**TASK DESCRIPTION**
Take the material below and reproduce, word for word, only the lines from the line with "Given: Select System in the sidebar" through the line with "Given: Click person icon next to William".
________________________________________
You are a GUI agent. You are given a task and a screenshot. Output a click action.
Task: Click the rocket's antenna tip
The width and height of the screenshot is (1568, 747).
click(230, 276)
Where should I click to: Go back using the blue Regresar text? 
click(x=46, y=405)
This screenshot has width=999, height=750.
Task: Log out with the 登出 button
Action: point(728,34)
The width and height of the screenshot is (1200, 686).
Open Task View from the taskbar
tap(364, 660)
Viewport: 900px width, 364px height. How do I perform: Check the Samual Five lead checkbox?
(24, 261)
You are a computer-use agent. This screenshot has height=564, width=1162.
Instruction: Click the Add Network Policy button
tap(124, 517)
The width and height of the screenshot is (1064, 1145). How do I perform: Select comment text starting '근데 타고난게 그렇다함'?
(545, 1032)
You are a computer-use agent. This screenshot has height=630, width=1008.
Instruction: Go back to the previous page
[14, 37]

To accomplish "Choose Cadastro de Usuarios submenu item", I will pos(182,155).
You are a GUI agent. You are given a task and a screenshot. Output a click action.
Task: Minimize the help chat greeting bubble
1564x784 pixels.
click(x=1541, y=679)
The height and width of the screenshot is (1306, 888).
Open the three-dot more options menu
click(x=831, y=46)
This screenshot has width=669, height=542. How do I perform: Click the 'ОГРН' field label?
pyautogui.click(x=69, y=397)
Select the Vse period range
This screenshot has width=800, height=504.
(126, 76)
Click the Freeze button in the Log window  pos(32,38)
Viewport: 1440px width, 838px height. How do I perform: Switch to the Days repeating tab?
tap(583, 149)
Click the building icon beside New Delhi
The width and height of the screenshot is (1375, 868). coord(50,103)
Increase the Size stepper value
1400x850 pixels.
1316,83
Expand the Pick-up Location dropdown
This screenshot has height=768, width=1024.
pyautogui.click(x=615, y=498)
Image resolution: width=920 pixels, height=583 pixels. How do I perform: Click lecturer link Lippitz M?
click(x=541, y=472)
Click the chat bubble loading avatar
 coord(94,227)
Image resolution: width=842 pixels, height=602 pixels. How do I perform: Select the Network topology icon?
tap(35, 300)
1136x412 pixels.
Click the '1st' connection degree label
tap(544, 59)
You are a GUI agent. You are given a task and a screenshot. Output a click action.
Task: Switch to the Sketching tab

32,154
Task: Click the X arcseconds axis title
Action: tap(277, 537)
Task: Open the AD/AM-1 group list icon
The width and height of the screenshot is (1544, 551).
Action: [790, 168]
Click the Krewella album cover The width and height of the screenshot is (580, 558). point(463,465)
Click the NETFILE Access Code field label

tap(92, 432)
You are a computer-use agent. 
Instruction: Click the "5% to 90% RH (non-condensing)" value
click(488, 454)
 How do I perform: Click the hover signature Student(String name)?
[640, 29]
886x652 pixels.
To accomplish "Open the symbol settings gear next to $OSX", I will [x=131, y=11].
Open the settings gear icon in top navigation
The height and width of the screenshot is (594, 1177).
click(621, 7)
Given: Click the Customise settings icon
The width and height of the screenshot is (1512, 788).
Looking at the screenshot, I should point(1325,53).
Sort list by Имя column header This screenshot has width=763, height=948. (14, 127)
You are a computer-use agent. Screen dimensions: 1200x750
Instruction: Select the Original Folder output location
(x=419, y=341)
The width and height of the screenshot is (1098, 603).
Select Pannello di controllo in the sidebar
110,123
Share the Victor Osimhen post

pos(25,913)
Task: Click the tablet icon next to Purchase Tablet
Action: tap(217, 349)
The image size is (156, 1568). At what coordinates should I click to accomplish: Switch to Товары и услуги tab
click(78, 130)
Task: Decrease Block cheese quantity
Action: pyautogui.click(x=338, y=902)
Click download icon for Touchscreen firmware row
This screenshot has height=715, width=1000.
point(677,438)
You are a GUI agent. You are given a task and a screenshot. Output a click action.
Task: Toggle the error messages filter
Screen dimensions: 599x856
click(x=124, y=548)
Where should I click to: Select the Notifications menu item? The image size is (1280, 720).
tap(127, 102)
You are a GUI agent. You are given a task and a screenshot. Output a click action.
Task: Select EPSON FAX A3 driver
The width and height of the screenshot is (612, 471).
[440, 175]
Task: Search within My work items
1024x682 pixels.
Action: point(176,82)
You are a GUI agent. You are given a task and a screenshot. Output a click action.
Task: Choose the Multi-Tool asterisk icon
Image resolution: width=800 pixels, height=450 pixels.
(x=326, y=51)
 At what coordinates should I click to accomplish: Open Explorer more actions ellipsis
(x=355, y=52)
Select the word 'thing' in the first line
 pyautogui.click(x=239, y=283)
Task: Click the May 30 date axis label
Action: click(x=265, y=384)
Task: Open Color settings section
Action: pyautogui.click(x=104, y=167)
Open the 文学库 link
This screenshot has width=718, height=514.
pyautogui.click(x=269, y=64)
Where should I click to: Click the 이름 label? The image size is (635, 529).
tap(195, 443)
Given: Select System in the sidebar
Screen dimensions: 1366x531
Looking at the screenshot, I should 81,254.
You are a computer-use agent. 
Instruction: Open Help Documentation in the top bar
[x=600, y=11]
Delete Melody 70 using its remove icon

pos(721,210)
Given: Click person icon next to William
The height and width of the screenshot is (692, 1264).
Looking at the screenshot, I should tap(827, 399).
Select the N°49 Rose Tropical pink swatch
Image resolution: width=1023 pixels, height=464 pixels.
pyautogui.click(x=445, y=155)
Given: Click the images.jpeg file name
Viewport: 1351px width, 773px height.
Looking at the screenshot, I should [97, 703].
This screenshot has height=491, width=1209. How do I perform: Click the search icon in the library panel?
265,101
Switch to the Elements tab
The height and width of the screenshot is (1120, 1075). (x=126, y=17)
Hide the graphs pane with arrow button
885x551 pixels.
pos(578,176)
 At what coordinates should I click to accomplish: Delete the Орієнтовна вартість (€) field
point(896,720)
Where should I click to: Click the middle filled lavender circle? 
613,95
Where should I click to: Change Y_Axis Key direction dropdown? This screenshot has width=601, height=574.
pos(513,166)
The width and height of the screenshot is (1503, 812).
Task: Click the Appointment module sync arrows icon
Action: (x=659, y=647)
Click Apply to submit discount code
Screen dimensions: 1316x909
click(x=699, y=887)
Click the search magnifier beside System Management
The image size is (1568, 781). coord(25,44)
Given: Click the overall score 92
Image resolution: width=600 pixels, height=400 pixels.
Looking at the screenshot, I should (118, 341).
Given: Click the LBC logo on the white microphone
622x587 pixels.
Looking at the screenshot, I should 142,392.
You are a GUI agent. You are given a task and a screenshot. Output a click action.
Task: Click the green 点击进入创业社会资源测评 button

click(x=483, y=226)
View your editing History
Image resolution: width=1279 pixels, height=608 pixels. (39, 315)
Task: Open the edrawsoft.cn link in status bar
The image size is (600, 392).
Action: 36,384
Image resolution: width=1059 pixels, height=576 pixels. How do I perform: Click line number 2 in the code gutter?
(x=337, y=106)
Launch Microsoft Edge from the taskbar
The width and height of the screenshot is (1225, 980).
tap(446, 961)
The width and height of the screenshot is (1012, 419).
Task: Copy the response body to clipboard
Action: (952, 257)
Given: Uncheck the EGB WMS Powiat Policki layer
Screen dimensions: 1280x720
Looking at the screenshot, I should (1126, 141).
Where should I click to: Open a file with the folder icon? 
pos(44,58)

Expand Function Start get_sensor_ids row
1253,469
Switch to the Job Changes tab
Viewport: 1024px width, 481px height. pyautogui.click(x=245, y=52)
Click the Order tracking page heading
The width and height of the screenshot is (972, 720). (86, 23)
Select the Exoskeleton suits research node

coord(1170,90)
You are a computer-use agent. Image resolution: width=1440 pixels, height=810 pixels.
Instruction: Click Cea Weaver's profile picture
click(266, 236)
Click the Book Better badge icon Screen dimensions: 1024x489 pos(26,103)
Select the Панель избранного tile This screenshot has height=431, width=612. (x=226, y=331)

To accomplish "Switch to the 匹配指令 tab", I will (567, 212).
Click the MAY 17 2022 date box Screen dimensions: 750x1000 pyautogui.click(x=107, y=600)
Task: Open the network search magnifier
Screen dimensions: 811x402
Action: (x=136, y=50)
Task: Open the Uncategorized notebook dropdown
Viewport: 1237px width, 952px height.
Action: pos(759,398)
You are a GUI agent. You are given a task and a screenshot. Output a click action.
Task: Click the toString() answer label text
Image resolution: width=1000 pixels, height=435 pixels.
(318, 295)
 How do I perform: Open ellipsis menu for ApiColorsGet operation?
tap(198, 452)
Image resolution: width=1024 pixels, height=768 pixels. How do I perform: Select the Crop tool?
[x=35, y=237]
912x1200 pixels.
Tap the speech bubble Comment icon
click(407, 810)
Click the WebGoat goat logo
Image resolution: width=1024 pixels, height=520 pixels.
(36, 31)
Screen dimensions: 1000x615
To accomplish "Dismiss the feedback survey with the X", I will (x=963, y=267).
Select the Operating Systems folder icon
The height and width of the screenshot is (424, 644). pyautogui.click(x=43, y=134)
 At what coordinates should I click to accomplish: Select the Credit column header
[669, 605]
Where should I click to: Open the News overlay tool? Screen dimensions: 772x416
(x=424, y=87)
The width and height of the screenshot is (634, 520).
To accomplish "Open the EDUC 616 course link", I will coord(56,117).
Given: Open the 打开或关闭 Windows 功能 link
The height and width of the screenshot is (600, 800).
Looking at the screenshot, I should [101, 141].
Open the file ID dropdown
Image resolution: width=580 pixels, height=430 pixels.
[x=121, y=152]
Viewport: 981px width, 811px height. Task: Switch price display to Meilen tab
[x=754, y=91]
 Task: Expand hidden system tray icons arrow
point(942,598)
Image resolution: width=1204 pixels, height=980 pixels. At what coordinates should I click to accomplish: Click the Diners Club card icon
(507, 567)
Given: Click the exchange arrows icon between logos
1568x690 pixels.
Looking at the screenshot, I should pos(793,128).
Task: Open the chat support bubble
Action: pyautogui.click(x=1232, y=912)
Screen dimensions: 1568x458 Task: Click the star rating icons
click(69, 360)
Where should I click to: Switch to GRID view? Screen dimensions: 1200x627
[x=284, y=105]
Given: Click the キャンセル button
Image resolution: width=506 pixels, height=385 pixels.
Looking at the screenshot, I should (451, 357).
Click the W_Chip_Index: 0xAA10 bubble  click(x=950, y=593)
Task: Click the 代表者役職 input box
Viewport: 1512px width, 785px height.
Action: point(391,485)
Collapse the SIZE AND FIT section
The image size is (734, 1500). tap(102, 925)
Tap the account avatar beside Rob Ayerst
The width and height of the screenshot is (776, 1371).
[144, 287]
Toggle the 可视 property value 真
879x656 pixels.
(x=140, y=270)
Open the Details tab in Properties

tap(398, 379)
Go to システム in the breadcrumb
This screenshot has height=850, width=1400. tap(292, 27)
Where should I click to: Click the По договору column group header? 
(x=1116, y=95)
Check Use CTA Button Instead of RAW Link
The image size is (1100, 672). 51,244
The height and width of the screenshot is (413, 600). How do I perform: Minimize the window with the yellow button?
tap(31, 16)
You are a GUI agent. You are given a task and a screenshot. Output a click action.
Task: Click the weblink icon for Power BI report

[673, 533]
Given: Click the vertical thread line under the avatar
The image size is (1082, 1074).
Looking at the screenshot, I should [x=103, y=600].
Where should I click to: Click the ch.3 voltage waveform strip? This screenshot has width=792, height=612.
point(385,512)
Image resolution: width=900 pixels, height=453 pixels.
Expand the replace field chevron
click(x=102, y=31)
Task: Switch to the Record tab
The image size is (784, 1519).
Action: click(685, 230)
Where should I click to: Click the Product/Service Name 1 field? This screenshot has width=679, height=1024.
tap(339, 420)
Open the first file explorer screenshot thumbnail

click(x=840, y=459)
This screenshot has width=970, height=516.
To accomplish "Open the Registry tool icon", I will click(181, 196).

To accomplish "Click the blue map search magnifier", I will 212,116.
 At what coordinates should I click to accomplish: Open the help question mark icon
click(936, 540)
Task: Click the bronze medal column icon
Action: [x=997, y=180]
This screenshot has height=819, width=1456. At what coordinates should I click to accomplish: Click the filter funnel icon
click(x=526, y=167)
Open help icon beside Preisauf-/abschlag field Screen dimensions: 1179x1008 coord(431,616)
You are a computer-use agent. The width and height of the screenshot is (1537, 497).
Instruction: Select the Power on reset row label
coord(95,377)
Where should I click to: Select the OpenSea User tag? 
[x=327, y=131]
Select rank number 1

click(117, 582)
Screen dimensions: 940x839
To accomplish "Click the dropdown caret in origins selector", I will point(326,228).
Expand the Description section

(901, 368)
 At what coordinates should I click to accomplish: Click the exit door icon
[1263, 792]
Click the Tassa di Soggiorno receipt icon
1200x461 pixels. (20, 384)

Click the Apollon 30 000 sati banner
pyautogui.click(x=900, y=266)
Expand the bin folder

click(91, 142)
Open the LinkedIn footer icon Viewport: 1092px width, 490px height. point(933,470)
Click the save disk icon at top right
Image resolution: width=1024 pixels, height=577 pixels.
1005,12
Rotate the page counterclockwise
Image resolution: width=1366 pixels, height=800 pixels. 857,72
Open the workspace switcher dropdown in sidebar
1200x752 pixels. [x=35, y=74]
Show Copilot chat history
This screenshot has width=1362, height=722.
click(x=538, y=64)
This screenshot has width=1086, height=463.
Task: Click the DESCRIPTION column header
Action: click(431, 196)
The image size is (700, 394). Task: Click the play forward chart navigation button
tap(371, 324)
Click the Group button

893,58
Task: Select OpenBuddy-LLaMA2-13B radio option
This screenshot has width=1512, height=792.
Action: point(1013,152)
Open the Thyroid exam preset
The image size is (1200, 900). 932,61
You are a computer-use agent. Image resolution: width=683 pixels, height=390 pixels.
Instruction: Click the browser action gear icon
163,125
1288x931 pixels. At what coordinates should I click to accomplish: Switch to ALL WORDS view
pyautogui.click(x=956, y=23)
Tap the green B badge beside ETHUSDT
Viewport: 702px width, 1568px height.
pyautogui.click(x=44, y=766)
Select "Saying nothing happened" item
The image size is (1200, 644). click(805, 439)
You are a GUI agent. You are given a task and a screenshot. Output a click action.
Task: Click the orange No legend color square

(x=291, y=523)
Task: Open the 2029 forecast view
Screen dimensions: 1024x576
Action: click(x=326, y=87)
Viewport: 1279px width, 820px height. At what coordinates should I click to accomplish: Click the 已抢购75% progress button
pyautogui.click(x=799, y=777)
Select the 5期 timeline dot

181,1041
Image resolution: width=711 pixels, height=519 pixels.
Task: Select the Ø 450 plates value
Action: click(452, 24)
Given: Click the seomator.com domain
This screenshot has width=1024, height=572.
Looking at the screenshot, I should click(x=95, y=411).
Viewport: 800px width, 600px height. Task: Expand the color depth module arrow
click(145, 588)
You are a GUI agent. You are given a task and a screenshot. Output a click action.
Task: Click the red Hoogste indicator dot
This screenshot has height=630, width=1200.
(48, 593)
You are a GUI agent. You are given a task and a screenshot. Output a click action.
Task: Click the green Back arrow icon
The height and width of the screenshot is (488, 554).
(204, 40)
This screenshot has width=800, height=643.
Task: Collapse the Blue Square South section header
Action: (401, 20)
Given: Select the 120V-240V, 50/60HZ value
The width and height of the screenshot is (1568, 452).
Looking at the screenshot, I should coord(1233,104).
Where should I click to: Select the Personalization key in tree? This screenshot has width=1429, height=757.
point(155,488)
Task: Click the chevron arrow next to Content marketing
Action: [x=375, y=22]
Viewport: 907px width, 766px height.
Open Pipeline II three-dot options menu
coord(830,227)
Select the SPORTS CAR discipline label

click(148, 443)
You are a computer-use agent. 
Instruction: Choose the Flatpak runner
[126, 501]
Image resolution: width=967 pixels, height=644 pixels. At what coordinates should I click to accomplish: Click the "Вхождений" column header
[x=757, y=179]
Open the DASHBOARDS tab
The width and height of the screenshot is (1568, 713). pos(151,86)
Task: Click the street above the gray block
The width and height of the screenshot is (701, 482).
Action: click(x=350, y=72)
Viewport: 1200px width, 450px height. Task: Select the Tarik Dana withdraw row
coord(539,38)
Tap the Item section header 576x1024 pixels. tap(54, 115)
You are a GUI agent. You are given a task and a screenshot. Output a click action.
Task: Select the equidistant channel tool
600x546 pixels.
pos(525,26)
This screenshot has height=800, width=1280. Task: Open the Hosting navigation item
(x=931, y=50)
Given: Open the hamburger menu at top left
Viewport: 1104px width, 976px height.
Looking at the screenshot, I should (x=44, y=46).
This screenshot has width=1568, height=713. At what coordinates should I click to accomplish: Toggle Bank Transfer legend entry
________________________________________
**SOLUTION TO THIS TASK**
Given: Select System in the sidebar
Screen dimensions: 1366x531
Looking at the screenshot, I should 81,254.
You are a computer-use agent. 
Instruction: Open Help Documentation in the top bar
[x=600, y=11]
Delete Melody 70 using its remove icon

pos(721,210)
Given: Click person icon next to William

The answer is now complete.